## [TRY IT]
Exactly the lines from the opening of the data through the line containing "Screen dimensions: 1366x768" should be reproduced, please, with nothing added.

## [DATA EXTRACT]
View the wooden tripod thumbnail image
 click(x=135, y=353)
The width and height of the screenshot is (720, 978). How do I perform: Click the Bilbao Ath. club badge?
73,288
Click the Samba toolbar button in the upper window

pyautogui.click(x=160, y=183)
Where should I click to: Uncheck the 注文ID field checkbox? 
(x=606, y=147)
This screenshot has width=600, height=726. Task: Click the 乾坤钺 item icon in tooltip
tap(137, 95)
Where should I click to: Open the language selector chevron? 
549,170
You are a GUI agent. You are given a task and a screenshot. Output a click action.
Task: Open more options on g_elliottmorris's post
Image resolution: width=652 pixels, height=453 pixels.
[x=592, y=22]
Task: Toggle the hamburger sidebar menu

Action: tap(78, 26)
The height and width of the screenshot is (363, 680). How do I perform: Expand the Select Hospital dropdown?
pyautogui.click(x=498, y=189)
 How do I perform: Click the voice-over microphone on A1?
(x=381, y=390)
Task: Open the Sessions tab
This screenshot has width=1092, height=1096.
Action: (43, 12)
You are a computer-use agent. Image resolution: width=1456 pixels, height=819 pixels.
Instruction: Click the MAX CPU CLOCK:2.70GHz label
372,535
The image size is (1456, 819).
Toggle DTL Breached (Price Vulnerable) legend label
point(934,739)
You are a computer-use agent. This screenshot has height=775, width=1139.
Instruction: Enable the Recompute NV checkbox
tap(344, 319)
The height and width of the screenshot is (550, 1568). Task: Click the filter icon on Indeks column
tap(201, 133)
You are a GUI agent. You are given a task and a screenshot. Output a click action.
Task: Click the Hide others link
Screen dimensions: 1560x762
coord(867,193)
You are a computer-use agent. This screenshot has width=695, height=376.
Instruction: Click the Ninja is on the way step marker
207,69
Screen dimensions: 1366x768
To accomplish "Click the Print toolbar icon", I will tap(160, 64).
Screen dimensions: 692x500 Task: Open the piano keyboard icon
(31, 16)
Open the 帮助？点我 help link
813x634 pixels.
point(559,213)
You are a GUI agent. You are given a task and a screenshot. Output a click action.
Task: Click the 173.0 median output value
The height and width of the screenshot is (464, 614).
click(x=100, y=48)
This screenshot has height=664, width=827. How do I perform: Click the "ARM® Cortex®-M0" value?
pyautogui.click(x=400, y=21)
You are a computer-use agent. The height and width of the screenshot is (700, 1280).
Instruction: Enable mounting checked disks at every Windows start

## [THE COMPLETED TASK]
View the wooden tripod thumbnail image
 click(x=135, y=353)
The width and height of the screenshot is (720, 978). How do I perform: Click the Bilbao Ath. club badge?
73,288
Click the Samba toolbar button in the upper window

pyautogui.click(x=160, y=183)
Where should I click to: Uncheck the 注文ID field checkbox? 
(x=606, y=147)
This screenshot has width=600, height=726. Task: Click the 乾坤钺 item icon in tooltip
tap(137, 95)
Where should I click to: Open the language selector chevron? 
549,170
You are a GUI agent. You are given a task and a screenshot. Output a click action.
Task: Open more options on g_elliottmorris's post
Image resolution: width=652 pixels, height=453 pixels.
[x=592, y=22]
Task: Toggle the hamburger sidebar menu

Action: tap(78, 26)
The height and width of the screenshot is (363, 680). How do I perform: Expand the Select Hospital dropdown?
pyautogui.click(x=498, y=189)
 How do I perform: Click the voice-over microphone on A1?
(x=381, y=390)
Task: Open the Sessions tab
This screenshot has width=1092, height=1096.
Action: (43, 12)
You are a computer-use agent. Image resolution: width=1456 pixels, height=819 pixels.
Instruction: Click the MAX CPU CLOCK:2.70GHz label
372,535
The image size is (1456, 819).
Toggle DTL Breached (Price Vulnerable) legend label
point(934,739)
You are a computer-use agent. This screenshot has height=775, width=1139.
Instruction: Enable the Recompute NV checkbox
tap(344, 319)
The height and width of the screenshot is (550, 1568). Task: Click the filter icon on Indeks column
tap(201, 133)
You are a GUI agent. You are given a task and a screenshot. Output a click action.
Task: Click the Hide others link
Screen dimensions: 1560x762
coord(867,193)
You are a computer-use agent. This screenshot has width=695, height=376.
Instruction: Click the Ninja is on the way step marker
207,69
Screen dimensions: 1366x768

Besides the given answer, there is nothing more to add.